╔══

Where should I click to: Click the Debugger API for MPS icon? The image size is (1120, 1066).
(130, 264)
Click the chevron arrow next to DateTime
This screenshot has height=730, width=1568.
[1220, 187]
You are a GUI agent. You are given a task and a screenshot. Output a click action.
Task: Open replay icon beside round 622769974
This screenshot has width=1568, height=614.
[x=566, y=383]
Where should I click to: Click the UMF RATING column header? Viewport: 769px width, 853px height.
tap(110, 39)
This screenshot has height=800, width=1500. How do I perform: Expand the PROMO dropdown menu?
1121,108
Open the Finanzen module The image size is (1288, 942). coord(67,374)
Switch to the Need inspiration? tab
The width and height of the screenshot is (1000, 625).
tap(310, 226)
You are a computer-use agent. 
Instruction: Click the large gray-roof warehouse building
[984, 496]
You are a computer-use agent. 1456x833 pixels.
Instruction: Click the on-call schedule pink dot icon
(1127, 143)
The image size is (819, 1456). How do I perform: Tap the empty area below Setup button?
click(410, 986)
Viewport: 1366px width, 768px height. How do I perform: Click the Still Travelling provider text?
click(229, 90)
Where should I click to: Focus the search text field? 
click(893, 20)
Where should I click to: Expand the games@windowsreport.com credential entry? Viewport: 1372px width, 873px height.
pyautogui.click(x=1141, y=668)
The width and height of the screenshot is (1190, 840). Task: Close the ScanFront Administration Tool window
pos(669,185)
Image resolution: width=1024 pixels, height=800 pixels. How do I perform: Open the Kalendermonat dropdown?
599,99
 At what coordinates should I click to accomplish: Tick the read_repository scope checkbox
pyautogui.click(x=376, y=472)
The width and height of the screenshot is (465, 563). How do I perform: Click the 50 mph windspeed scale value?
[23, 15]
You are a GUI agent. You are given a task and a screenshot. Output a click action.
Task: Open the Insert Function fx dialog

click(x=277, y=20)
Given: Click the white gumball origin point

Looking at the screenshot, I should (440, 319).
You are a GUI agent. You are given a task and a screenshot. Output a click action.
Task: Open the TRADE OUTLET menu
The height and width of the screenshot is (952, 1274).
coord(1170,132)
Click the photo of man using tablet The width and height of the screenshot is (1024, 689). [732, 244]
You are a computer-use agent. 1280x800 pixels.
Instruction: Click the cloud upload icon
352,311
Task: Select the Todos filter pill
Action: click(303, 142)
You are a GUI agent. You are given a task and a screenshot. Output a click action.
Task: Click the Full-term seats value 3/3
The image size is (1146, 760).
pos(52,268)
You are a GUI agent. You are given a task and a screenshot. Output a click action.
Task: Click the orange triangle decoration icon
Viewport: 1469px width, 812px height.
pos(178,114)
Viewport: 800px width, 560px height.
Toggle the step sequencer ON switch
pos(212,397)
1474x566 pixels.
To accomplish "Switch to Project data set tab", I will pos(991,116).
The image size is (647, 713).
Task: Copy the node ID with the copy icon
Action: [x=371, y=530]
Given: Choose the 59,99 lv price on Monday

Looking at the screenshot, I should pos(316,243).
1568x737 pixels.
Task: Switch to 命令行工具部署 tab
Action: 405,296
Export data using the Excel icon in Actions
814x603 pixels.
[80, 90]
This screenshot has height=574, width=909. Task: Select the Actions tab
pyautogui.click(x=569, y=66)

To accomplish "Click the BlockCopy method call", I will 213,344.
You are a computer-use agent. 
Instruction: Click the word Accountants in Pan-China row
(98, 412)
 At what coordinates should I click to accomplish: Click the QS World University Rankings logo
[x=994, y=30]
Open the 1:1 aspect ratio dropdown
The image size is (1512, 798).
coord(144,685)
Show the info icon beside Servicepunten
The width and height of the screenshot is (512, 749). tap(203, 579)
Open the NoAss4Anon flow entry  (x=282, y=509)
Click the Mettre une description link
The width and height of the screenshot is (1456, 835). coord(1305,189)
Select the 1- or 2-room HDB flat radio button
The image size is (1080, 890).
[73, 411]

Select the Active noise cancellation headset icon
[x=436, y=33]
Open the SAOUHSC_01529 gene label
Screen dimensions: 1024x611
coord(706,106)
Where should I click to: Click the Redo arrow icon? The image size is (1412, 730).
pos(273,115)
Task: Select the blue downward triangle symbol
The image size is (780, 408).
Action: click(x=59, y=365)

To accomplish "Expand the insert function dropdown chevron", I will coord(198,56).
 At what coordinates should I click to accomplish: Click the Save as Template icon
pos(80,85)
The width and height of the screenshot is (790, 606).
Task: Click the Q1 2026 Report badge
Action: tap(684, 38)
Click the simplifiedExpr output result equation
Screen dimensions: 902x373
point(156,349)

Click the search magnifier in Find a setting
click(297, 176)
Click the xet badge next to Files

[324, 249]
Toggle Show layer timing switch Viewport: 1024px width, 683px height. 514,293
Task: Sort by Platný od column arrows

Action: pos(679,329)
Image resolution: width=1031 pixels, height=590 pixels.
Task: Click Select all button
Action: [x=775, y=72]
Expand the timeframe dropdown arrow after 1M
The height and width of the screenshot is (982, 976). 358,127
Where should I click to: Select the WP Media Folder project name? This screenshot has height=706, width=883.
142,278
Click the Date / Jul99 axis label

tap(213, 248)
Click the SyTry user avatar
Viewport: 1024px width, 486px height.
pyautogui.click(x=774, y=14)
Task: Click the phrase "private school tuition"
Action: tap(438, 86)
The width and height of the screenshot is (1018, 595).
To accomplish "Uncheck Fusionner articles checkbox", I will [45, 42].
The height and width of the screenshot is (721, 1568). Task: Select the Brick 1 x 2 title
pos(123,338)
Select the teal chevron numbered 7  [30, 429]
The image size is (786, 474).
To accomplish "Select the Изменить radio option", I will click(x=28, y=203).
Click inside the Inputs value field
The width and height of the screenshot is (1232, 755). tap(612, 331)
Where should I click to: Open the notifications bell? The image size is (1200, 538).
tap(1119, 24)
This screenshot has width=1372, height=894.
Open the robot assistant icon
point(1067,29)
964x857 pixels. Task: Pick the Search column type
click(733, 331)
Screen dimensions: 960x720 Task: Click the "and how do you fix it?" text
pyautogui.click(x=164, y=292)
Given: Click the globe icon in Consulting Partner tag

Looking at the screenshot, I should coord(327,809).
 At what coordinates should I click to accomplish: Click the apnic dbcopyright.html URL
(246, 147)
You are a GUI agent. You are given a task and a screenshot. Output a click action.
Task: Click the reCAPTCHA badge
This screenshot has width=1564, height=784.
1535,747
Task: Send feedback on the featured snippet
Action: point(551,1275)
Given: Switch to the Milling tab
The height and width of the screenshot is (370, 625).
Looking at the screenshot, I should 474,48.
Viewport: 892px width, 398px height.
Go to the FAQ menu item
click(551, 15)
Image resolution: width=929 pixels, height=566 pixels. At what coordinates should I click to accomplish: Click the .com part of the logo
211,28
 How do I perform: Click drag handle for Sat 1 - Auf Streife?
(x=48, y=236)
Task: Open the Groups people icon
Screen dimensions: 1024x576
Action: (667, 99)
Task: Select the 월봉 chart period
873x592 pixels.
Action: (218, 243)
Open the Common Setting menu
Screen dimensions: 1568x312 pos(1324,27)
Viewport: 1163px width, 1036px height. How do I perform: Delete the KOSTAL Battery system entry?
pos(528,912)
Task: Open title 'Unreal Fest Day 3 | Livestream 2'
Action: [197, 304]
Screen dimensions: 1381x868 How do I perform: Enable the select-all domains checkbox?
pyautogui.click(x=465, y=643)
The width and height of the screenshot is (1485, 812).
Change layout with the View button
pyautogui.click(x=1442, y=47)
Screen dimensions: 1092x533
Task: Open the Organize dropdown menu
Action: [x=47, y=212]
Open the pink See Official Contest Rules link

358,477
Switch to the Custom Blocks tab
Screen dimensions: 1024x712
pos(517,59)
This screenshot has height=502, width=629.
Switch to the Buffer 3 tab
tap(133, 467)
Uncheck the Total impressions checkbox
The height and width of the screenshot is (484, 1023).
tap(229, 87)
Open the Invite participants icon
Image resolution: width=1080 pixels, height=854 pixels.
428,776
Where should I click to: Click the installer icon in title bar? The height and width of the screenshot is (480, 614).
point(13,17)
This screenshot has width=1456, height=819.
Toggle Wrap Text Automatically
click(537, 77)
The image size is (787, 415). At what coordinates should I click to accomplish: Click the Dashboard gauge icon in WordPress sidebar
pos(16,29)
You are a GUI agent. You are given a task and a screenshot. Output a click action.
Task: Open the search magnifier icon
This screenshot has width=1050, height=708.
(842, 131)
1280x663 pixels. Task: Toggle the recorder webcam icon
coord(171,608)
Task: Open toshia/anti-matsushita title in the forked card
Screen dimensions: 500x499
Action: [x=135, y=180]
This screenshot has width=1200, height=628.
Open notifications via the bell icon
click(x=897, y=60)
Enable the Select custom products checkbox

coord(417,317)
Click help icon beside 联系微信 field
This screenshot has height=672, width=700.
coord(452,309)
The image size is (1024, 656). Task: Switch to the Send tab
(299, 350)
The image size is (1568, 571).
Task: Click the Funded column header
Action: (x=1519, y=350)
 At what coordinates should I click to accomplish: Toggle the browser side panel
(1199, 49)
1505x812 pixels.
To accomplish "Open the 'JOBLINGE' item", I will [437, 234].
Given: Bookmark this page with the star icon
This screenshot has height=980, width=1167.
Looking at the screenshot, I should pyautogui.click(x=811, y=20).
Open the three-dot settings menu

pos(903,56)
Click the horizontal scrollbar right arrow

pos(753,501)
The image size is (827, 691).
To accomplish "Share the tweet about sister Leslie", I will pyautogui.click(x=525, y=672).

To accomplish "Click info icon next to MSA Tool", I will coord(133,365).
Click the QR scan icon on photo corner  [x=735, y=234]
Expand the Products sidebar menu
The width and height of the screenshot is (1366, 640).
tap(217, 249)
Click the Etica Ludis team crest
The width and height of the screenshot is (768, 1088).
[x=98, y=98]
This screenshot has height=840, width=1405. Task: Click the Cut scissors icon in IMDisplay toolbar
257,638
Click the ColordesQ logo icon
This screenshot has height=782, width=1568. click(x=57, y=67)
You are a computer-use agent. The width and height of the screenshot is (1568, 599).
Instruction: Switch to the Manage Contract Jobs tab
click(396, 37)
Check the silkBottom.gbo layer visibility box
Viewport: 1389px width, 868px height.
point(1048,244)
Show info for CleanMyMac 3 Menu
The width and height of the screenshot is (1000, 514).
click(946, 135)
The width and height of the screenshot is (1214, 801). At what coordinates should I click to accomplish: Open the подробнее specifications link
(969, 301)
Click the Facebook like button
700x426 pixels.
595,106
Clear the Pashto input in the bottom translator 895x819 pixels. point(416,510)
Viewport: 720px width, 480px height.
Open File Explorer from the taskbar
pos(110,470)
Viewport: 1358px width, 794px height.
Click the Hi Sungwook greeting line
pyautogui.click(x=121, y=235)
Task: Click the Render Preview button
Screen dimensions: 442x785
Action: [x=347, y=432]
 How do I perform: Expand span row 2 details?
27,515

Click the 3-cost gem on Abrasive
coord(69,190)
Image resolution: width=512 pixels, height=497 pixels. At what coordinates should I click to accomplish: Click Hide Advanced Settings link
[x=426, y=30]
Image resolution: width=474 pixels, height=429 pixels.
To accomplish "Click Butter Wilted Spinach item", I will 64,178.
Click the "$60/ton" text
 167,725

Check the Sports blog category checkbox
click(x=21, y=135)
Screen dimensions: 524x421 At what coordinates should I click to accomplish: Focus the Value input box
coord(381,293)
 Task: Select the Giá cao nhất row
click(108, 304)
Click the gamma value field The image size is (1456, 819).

╚══

### What the task requires
Your answer should be all lines from the data that contain "computer".

### Written solution
You are a computer-use agent. 
You are a computer-use agent. 1456x833 pixels.
You are a computer-use agent. 1280x800 pixels.
You are a computer-use agent. 
You are a computer-use agent. The width and height of the screenshot is (1568, 599).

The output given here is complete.